- What needs to be done -
Word for word, quote the lines from the one containing "Switch to the DAC tab" to the end of the entries below, including both. Leave pictures out.

Collected data entries
*** Begin section ***

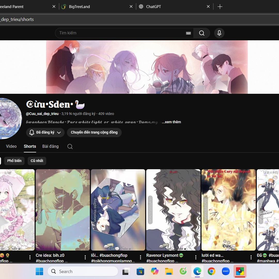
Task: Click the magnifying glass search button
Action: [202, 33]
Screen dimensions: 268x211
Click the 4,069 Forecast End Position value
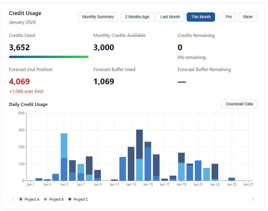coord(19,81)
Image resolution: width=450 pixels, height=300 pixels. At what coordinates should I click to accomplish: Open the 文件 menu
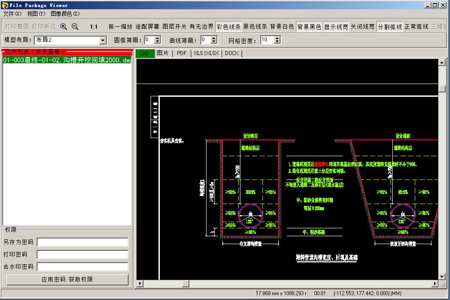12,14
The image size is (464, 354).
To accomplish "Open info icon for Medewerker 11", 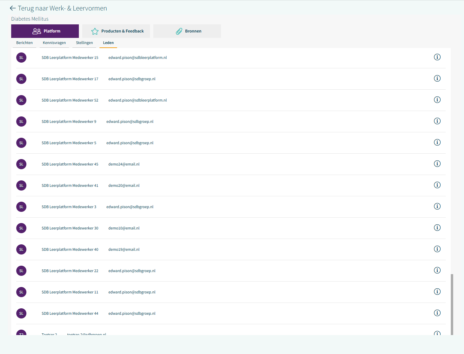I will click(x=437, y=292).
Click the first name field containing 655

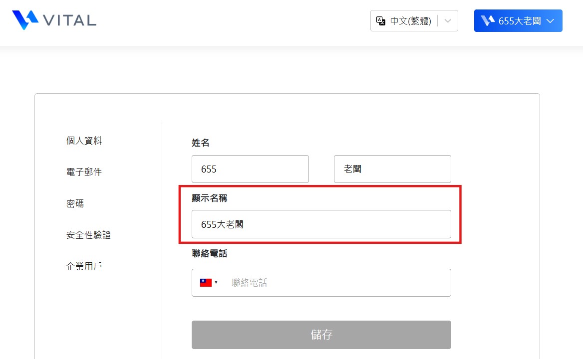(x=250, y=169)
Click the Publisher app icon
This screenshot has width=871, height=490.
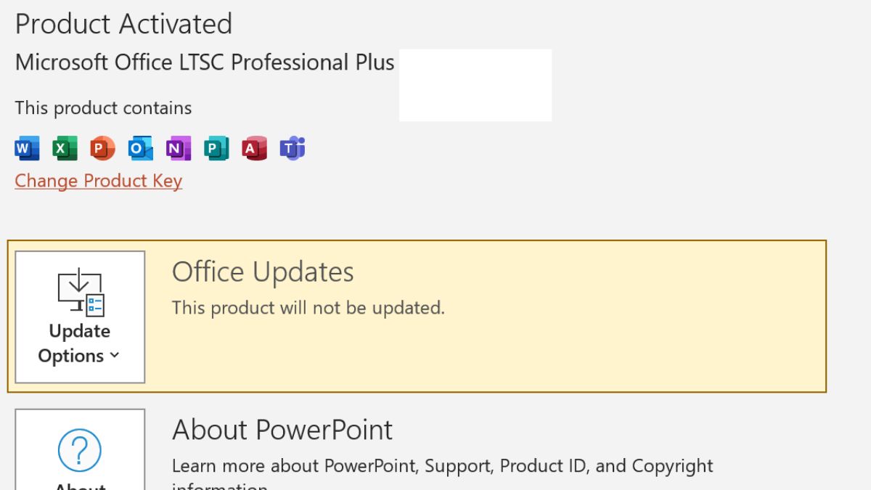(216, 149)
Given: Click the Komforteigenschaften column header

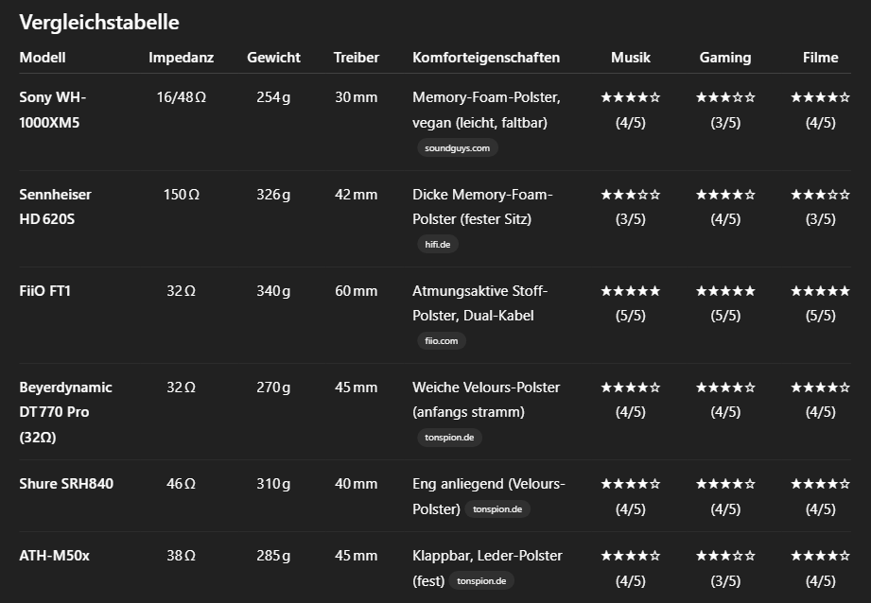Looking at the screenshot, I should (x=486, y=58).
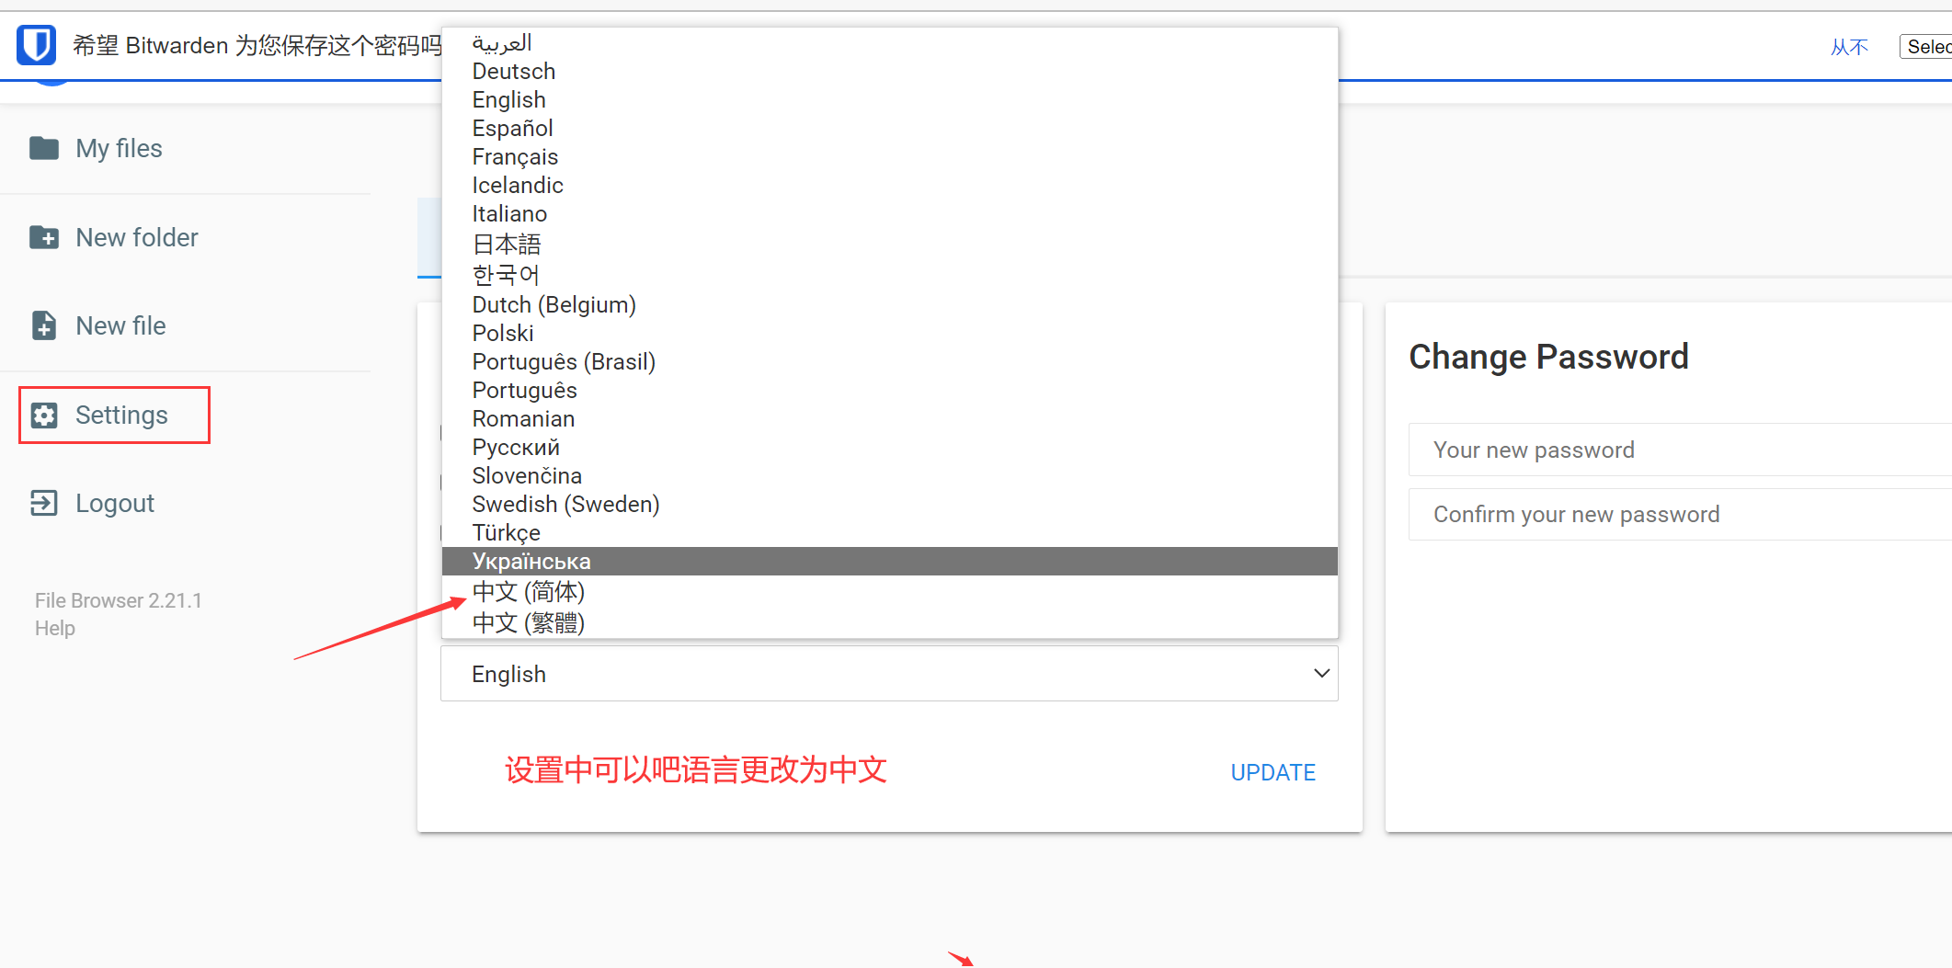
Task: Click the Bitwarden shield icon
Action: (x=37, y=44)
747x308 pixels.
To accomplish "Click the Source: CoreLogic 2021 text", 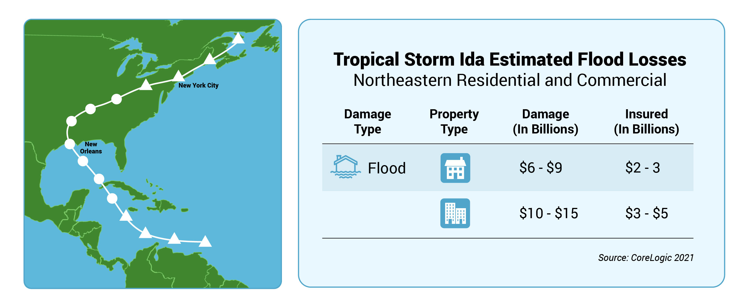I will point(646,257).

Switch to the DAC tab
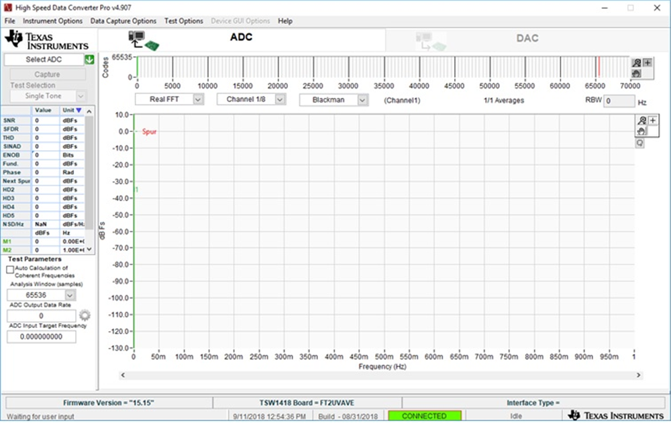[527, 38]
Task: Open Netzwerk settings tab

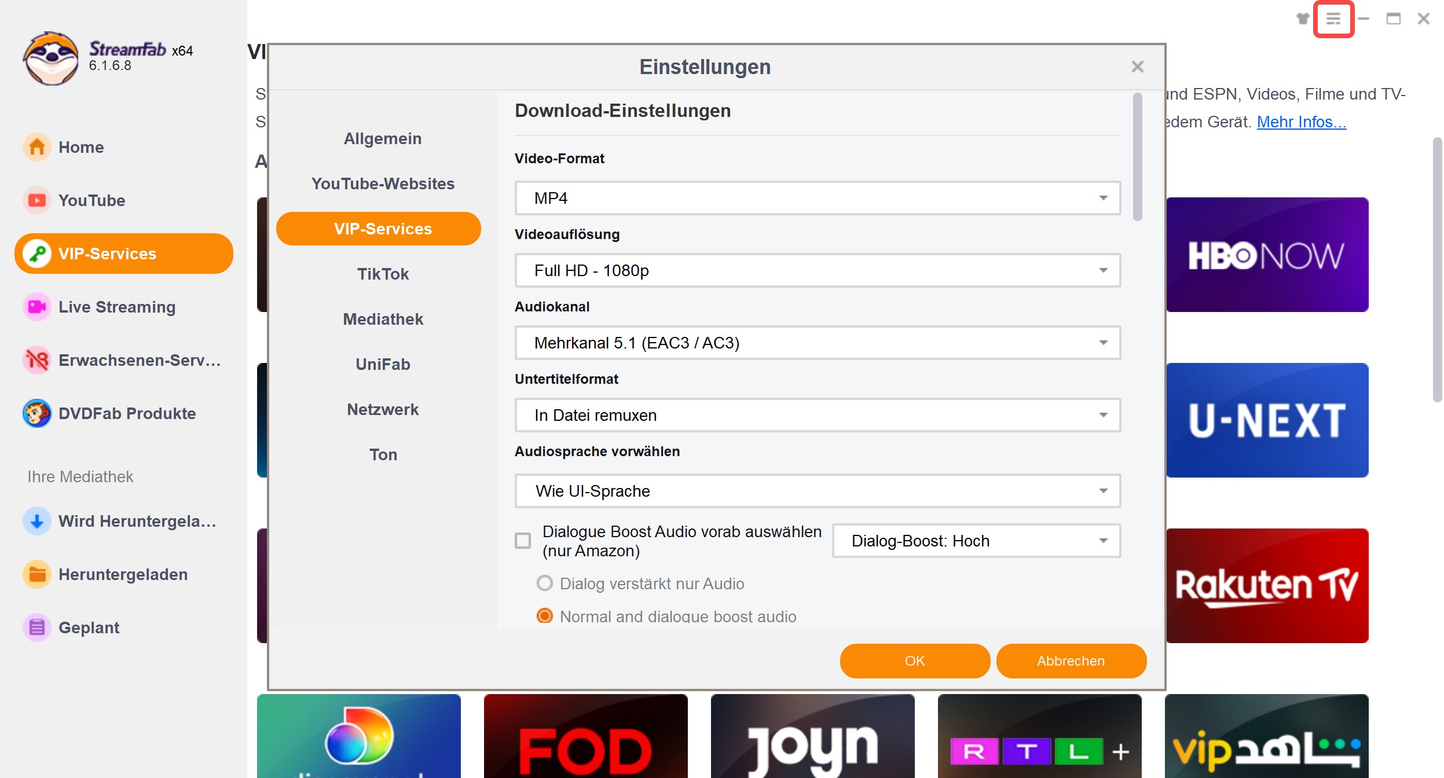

*** End section ***

- Your response -
Switch to the DAC tab
[527, 38]
Task: Open Netzwerk settings tab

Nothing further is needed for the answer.